Figure 3.

 Mitochondria mediated (intrinsic) pathway of apoptosis. Various stimuli, including ultraviolet (UV) and γ-irradiation, endoplasmic reticulum (ER) stress, growth factor deprivation, and oxidative stress with production of reactive oxygen species (ROS) trigger the intrinsic pathway via activation of proapoptotic members of the Bcl-2 family of protein (that is, Bax, Bak), which oligomerise on the outer mitochondrial membrane and cause mitochondrial dysfunction. The proapoptotic action of Bax and Bak can be antagonised by the antiapoptotic members of the same family Bcl-2 or Bcl-X_L. Following mitochondrial dysfunction, several apoptogenic factors, including cytochrome c and second mitochondria derived activator of caspases/direct IAP binding protein with low pI (SMAC/DIABLO), are released from the mitochondrial intermembrane space into the cytosol.
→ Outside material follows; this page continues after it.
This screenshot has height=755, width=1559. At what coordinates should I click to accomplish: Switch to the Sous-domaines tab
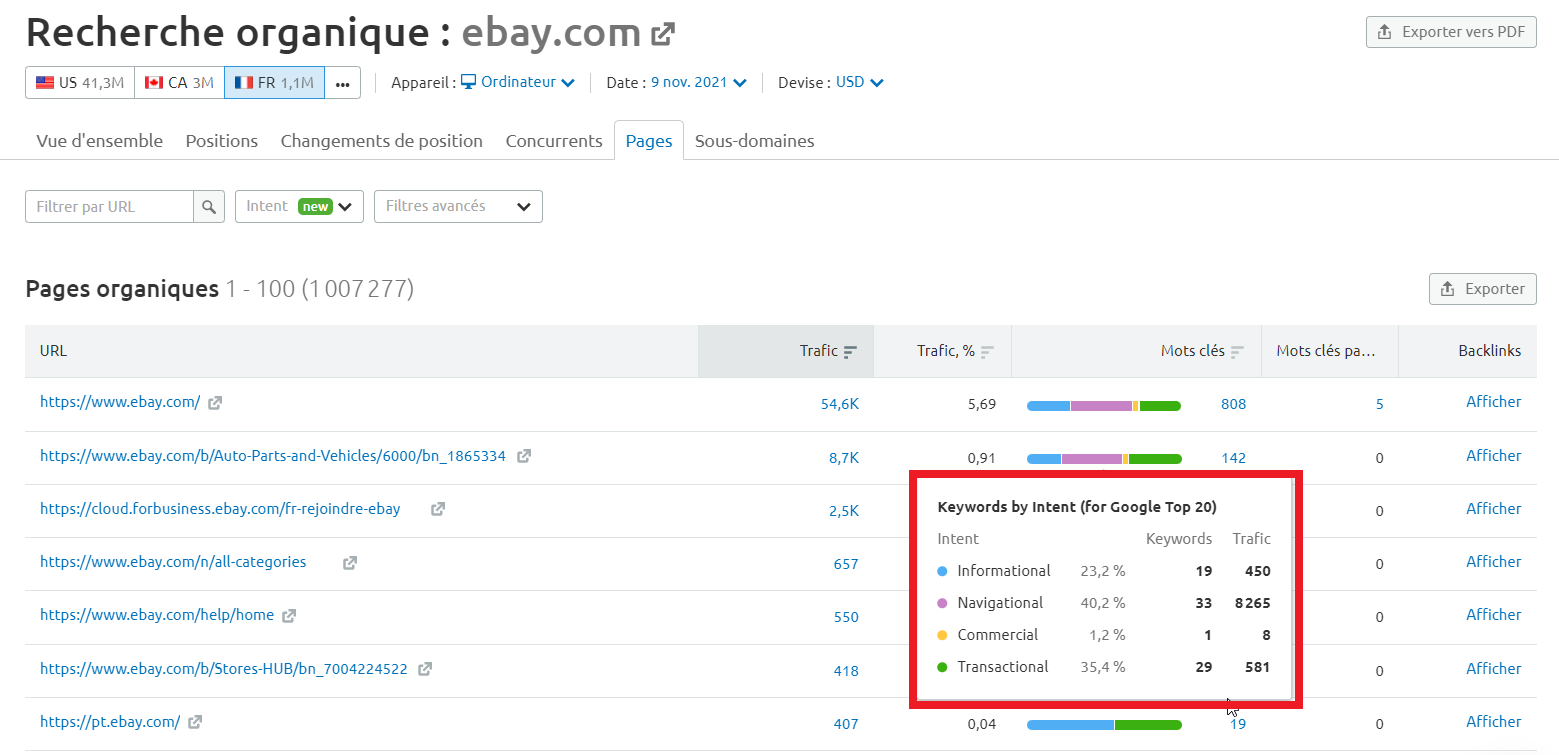754,140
Cytochrome c binds to the adaptor apoptosis associated factor 1 (Apaf-1) and recruits procaspase-9 to form a complex named apoptosome which, in an APT requiring reaction, results in activation of the initiator caspase-9. Caspase-9, in turn, activates the effector caspases (caspase-3, -6, and -7) responsible for degradation of cellular substrates. SMAC/DIABLO contributes to caspase activation by binding and inactivating the endogenous inhibitor of caspases IAPs.